©FK- «Vis à vis »

Du 14 au 24 février 2014

Cette semaine Françoise Khoury vous propose d’écrire à partir du livre d’Emmanuel Venet, Rien (Verdier, 2013). 

Extrait

« Comment pourrais-je dire à Agnès mon impression de m’être fourvoyé avec elle en raison de notre excessive différence, et en même temps ma certitude qu’il en aurait été de même avec n’importe quelle autre femme ? Comment exprimer sans être blessant l’amertume tenace qui en résulte, née du sentiment d’avoir manqué l’aiguillage et de cheminer sur une piste qui les vaut toutes mais qui est seule à me faire regretter celles que je n’ai pas prises ? La douleur de savoir qu’il n’y aura pas de deuxième chance, et peut-être aucune alternative tant la vie ne nous est donnée que pour être transmise et perdue ? Voilà qui amène probablement Agnès à des considérations voisines : je suppose que même allongée nue à côté de moi et bercée par les répliques de son plaisir, elle doit systématiquement rêver aux amants qui lui ont fait espérer une échappatoire, regretter sa liberté, me détester d’amour et m’aimer de haine, et au bout du compte tenir autant que moi à notre lien bancal censé nous protéger du pire.

 Suggestion

« À quoi penses-tu ? » sont les premiers mots du livre d’Emmanuel Venet, Rien (Verdier, 2013), qui se termine par « à rien », dialogue quelque peu rudimentaire entre le narrateur et la femme avec qui il partage sa vie depuis vingt ans. Entre ces deux moments, le narrateur nous aura raconté l’histoire de son alter ego, objet de ses recherches universitaires en musicologie, le musicien mineur au nom improbable de Jean Germain Gaucher, qui aura toute sa vie raté des coches qui lui auraient permis de devenir un compositeur marquant l’histoire avant de finir écrasé par son piano, suicide ou accident, on ne sait. Il est son double, ligoté comme lui dans une vie domestique et un besoin de gagner sa vie qui lui pompent toute son énergie mais qui est bien confortable pour se dire que, sans ça, il aurait sans doute été, lui, un grand écrivain.

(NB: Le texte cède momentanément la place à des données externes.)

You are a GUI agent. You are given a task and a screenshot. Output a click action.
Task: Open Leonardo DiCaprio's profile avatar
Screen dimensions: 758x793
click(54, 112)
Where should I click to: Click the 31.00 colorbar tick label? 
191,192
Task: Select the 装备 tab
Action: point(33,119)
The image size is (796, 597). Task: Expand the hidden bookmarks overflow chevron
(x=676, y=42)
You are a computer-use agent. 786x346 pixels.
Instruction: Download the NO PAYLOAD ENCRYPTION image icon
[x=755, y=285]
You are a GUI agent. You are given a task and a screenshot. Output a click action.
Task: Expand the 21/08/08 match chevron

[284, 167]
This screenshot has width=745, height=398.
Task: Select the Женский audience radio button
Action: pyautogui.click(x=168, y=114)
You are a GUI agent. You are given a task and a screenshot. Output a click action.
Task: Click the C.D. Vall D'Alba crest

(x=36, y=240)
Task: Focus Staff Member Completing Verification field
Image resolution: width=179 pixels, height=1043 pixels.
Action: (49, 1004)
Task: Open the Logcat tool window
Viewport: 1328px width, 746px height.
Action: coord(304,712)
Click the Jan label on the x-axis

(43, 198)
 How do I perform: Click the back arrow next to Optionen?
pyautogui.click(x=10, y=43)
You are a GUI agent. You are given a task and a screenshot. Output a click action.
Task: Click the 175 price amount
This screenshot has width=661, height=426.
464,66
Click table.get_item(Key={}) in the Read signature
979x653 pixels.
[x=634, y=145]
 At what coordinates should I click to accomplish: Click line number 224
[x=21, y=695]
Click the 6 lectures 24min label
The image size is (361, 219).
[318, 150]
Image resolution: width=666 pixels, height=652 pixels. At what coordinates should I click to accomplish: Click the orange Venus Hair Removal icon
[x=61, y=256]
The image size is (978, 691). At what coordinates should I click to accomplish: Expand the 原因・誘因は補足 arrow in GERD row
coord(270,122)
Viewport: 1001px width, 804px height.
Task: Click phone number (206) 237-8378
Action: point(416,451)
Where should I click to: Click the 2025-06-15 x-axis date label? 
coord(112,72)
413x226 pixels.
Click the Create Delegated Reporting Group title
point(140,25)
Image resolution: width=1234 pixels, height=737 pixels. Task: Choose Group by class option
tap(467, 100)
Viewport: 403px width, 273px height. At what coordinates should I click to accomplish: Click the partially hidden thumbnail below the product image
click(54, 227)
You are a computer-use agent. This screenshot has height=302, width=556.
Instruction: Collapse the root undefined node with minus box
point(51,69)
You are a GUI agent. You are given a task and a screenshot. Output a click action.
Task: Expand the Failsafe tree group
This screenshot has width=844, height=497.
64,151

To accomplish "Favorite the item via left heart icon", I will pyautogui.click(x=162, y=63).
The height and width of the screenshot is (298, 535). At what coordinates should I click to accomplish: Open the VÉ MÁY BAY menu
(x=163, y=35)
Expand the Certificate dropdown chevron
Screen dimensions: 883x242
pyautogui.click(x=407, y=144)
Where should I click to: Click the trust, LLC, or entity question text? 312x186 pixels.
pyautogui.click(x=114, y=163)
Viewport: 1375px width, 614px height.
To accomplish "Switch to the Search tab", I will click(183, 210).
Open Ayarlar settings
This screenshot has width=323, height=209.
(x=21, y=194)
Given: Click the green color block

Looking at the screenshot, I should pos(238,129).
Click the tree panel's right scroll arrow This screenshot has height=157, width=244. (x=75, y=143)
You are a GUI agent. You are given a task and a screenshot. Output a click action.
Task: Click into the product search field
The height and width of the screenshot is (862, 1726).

Imaginez une scène à deux personnages (qu’ils soient amants, amis ou parents). Le moment semble paisible, presque heureux : aucun grief à l’horizon, aucun reproche, pas le moindre début de contentieux – et pourtant une sous-conversation inavouable s’engage, celle que chacun mène dans la tête et paraît si étrangère aux mots prononcés. Envoyez-nous votre texte (attention : un feuillet de 1500 signes au maximum).

Lecture

Qu’est ce qui se joue au début d’une relation amoureuse à l’insu de partenaires qui, après de longues années de vie commune, ressentent amèrement l’infinité des vies possibles qui se seraient ouvertes à eux s’ils n’avaient pas été liés ? Le livre d’Emmanuel Venet, psychiatre de profession, n’est pas simplement une histoire d’amour déçu, tenue par l’ennui, nostalgique d’un temps où toutes les promesses étaient permises. Le cœur de l’histoire tourne autour de la création artistique et des conditions de son émergence. Qu’est-ce qui nous contraint, quels sont les murets que l’on érige à son insu, le peu de liberté que l’on s’accorde pour achever une œuvre, qu’elle soit littéraire, musicale ou picturale ? Son personnage, quoique malchanceux, a au moins le mérite d’avoir connu quelques heures de gloire et d’avoir eu une histoire d’amour, déçue aussi mais on n’y échappe pas, en marge de sa vie conjugale qui, elle, n’était pas de tout repos. Le narrateur ne peut pas en dire autant. Ses écrits professionnels sont, croit-il, la risée de ses collègues ; sa vie conjugale coule doucement, sans aspérités excitantes, entre gigot dominical et étés à la mer ; quant à ses amours passagères elles n’existent que dans ses fantasmes. Mais le point qui fait mal, c’est d’avoir été incapable d’écrire. Bien sûr, à un moment de l’histoire, l’occasion se présente d’être enfin seul à la campagne sans la famille, avec tout son temps pour noircir des pages. Passage drôle : Venet décrit non sans humour tous les prétextes que le narrateur s’impose pour retarder la mise en chantier de son oeuvre. Qui n’émergera jamais. Et sa tristesse de constater, avec lucidité, que si sa femme l’a choisi, c’est parce qu’il était promis à un bel avenir universitaire et à l’écriture de livres qui feraient date. D’abord flatté, le narrateur n’est plus que désillusion vingt ans après, ce n’est pas ainsi que les choses se sont passées. Il est captif de sa vie bien rangée, et s’il y tient malgré tout, c’est parce qu’il n’y a rien d’autre à côté. Il ne sera jamais l’écrivain marquant qu’il ambitionnait devenir.